* Zu bearbeitende Daten:
##############################

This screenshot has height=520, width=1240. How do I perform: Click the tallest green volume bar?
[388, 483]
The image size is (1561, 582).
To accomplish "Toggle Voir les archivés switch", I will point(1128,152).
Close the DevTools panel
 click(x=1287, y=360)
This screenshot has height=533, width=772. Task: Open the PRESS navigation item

##############################

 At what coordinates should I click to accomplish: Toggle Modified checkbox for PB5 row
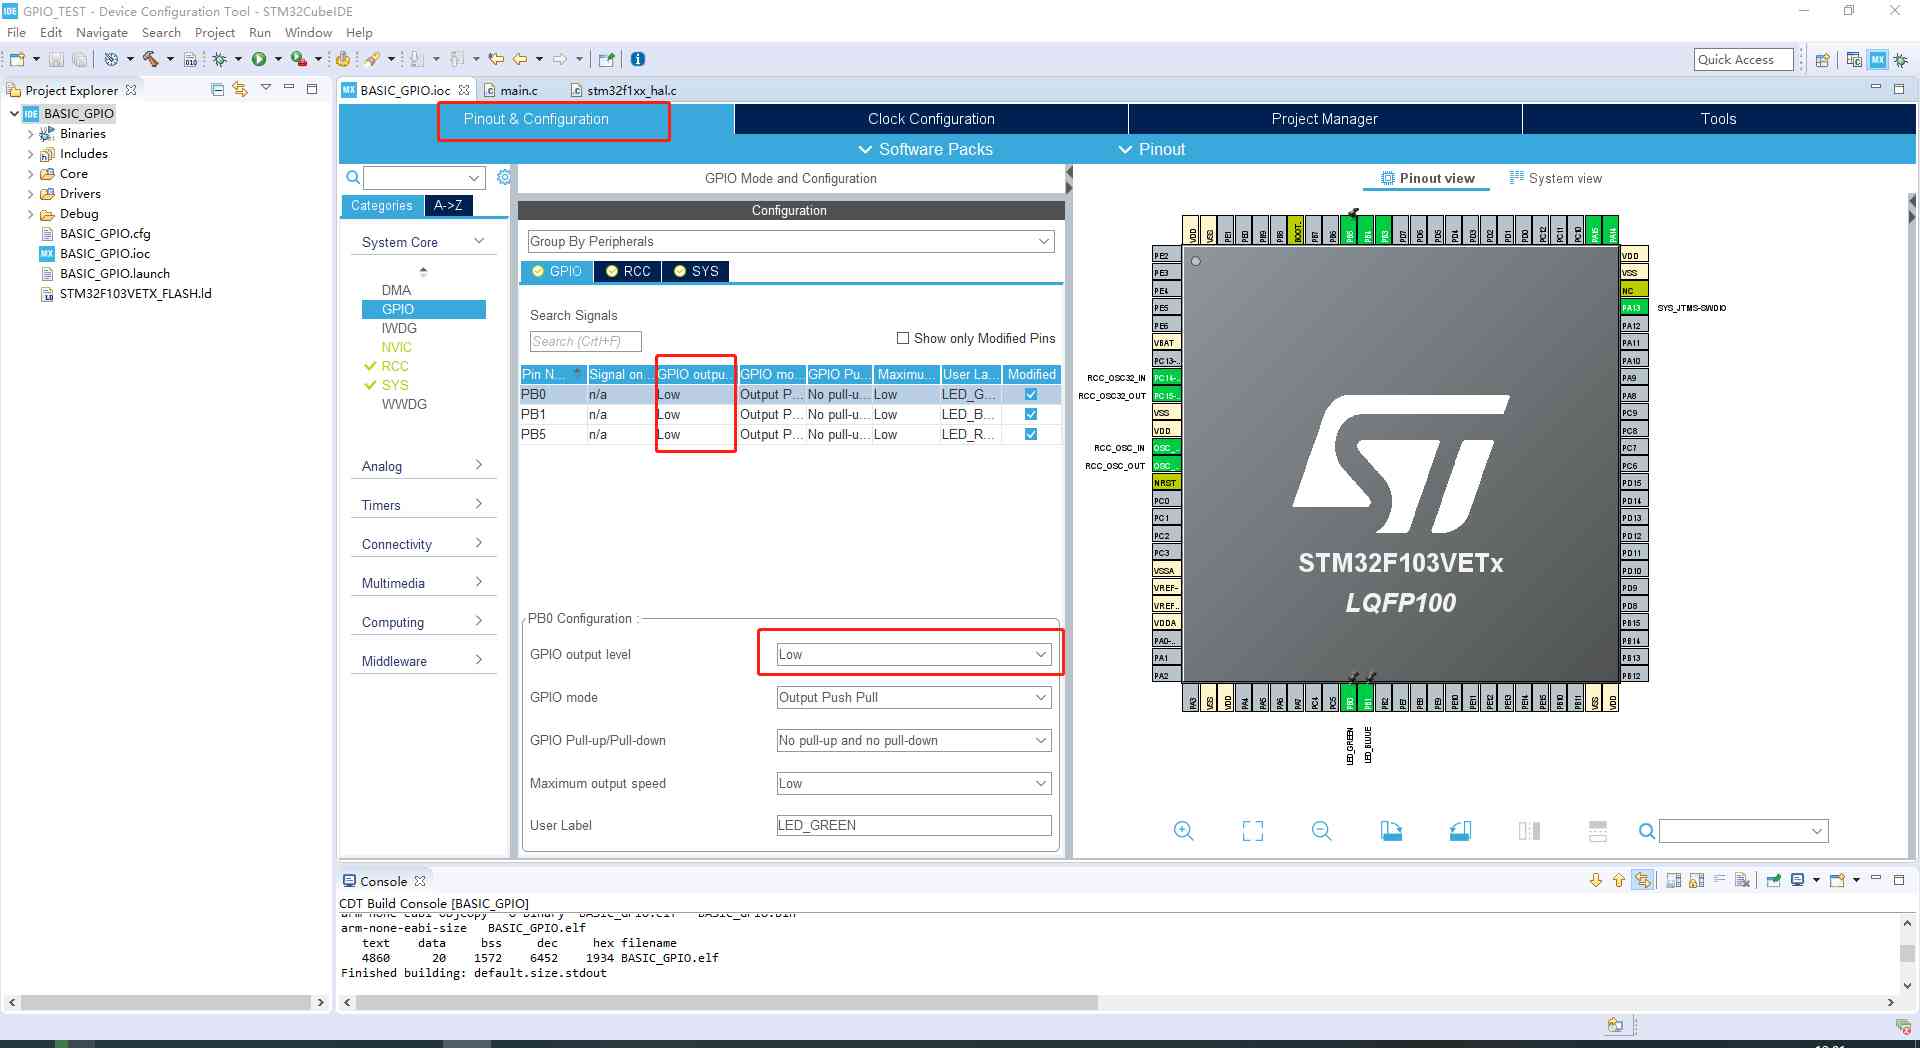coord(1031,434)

##############################

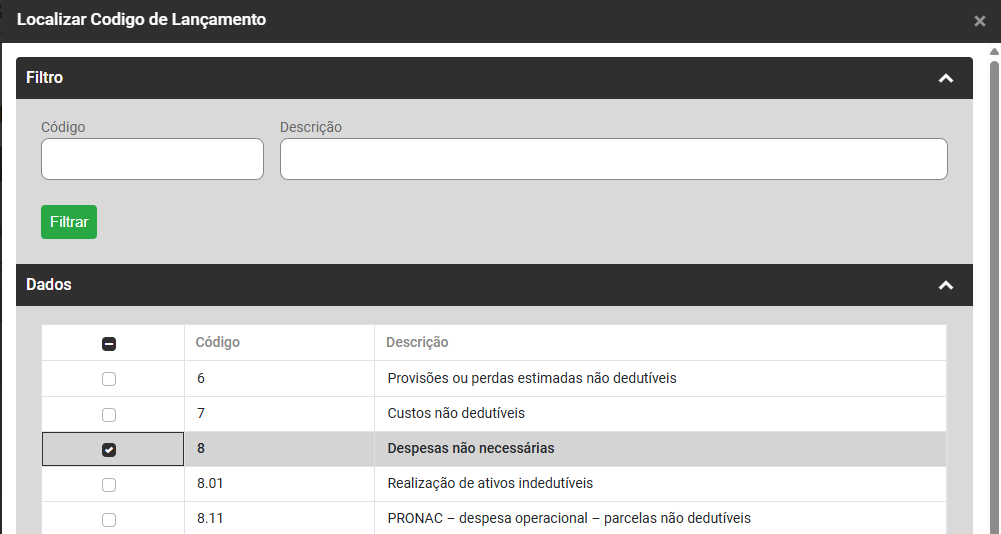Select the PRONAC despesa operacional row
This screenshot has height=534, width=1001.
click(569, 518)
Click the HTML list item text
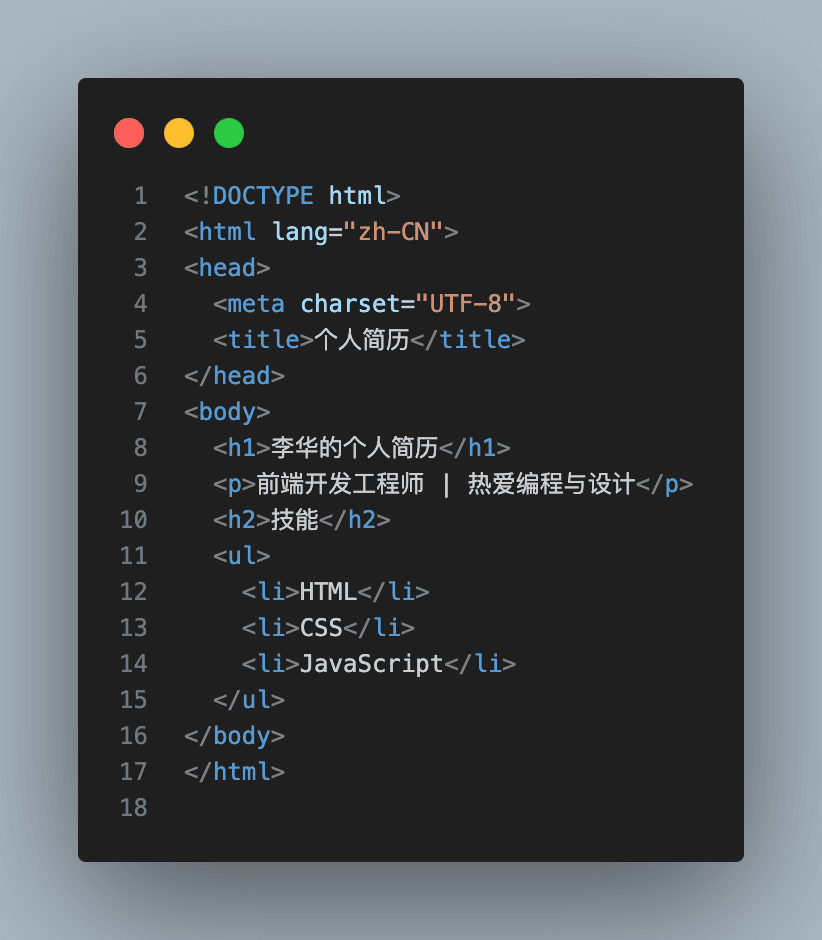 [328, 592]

##############################

* Gestellte Aufgabe:
Bearbeite die Daten von der Zeile mit „This screenshot has height=520, width=1240.“ bis einschließlich der Zeile mit „This screenshot has height=533, width=772.“. Gib nur diese Zeilen wieder, ersetze darin „green“ durch „red“ und lass alles andere unverändert.

* Lösung dazu:
This screenshot has height=520, width=1240. How do I perform: Click the tallest red volume bar?
[388, 483]
The image size is (1561, 582).
To accomplish "Toggle Voir les archivés switch", I will point(1128,152).
Close the DevTools panel
 click(x=1287, y=360)
This screenshot has height=533, width=772. Task: Open the PRESS navigation item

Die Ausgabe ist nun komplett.